The FAIRplus impact stories present concrete benefits that FAIRplus brings to selected research projects. In the first impact story, we showcase the IMI project RESOLUTE.
FAIR from the start: Implementing FAIR data practices in the RESOLUTE project
The main focus of RESOLUTE are solute carriers (SLCs), a group of proteins that transport substances such as nutrients or metabolites, but also drugs, across biological membranes.
Even though many of the SLCs have been linked to human diseases, including obesity or type 2 diabetes, only a handful of SLC proteins have been used as drug targets. The aim of RESOLUTE is to boost research on SLCs and to establish them as an attractive target class for medical research and drug development.
Make it findable
The RESOLUTE project has been working with the FAIRplus experts throughout 2019 to FAIRify the baseline data generated early on in the project and to establish sustainable FAIR data processes for all future data produced by the consortium.
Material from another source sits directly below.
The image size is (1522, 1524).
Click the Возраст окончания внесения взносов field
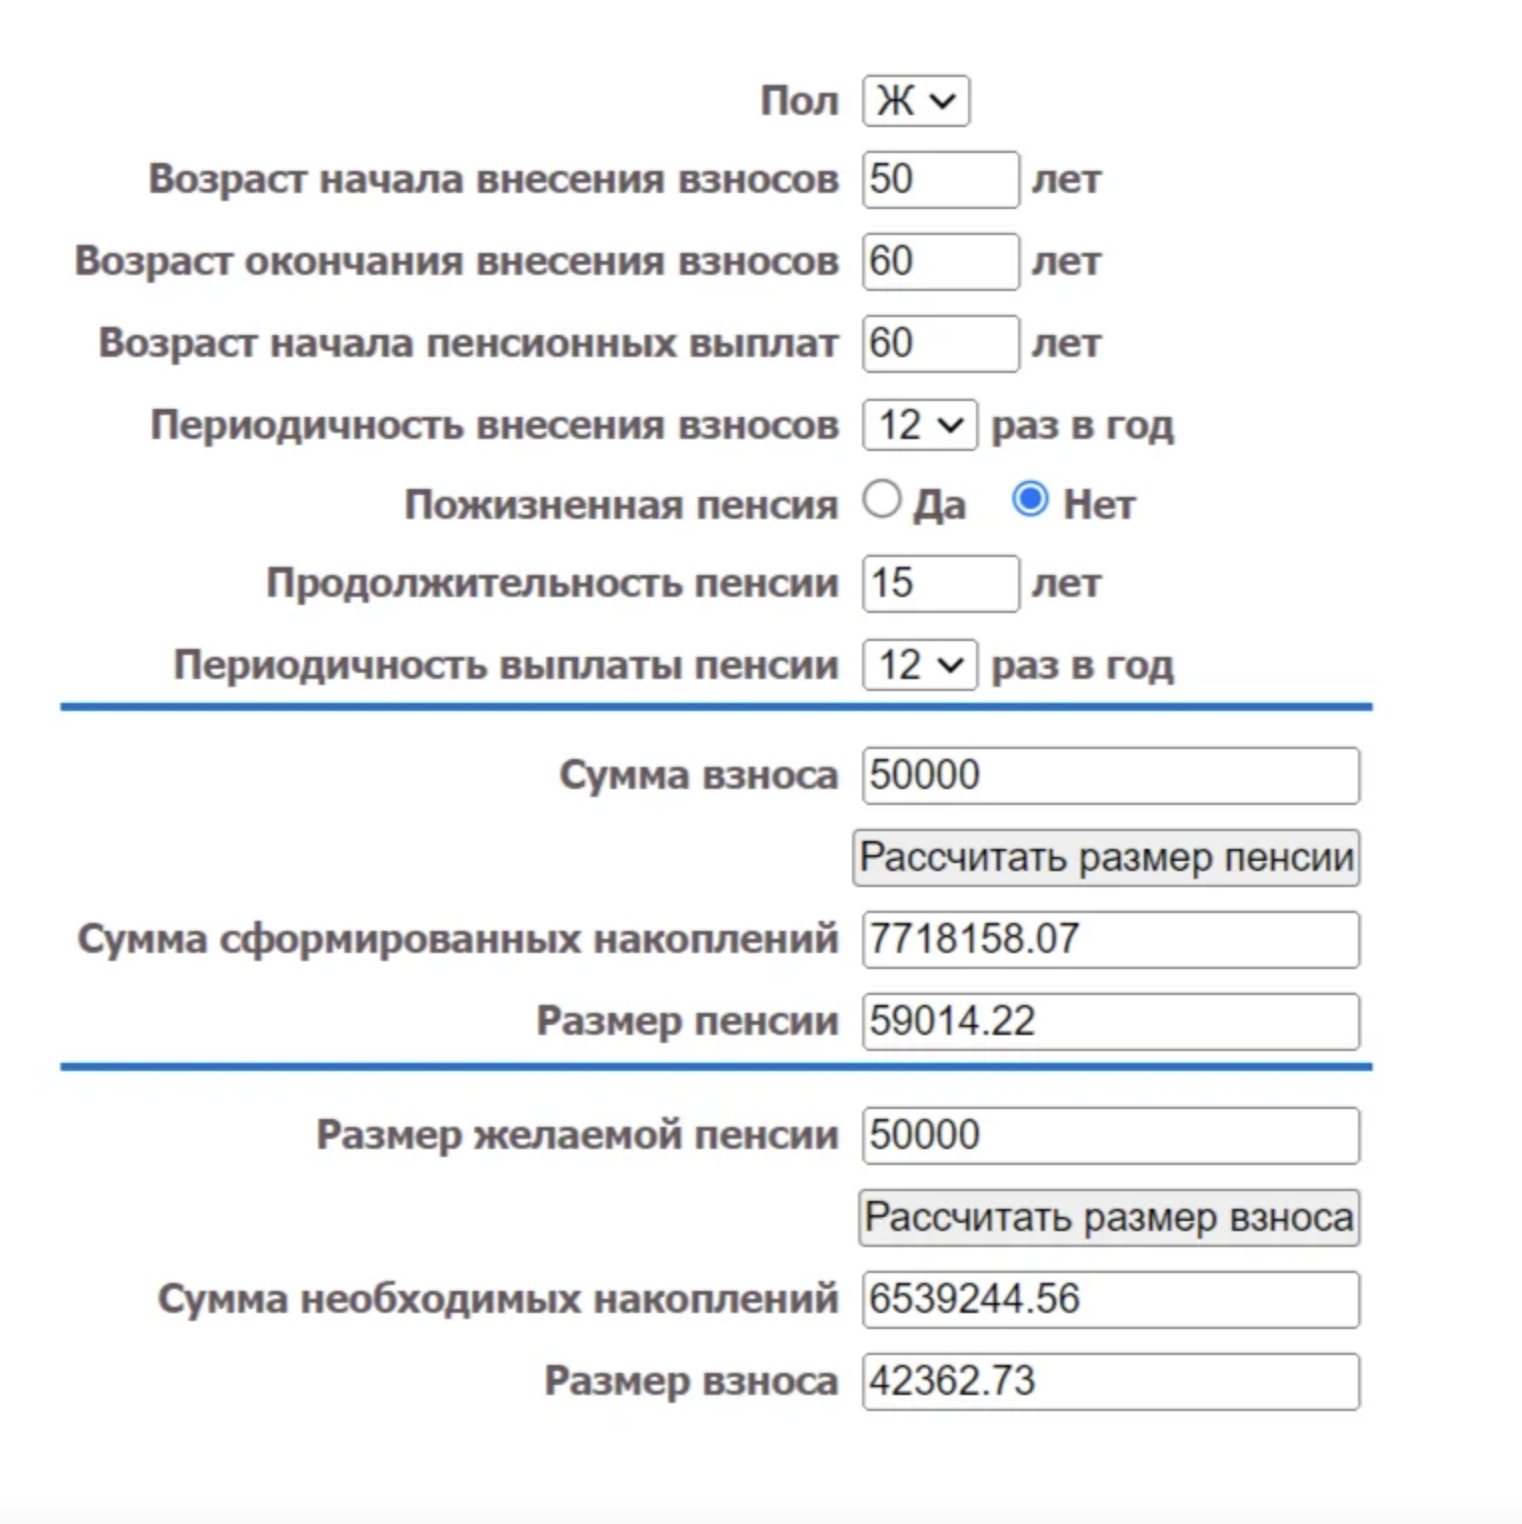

Ulrich Goldmann (pictured on the left), data scientist at the Research Center for Molecular Medicine of the Austrian Academy of Sciences (CeMM) in Vienna, Austria, and data manager within the RESOLUTE project, explains:
'There are many levels of FAIR, some can be achieved relatively easily, others are much more difficult. At the beginning of the project, we asked what level of FAIR would bring the best return on investment. The major benefit of FAIR data that we saw right from the start is that it makes submission to public repositories a lot easier. So our first criterion was FAIR enough so that we can submit our data to domain-specific repositories.'
To make raw data submission-ready, they need to be properly annotated. This requires not only relevant scientific knowledge but also familiarity with the different metadata standards and ontologies. The FAIRification experts from the FAIRplus Squad teams worked with data managers from RESOLUTE to bring the baseline data to a submission-ready form.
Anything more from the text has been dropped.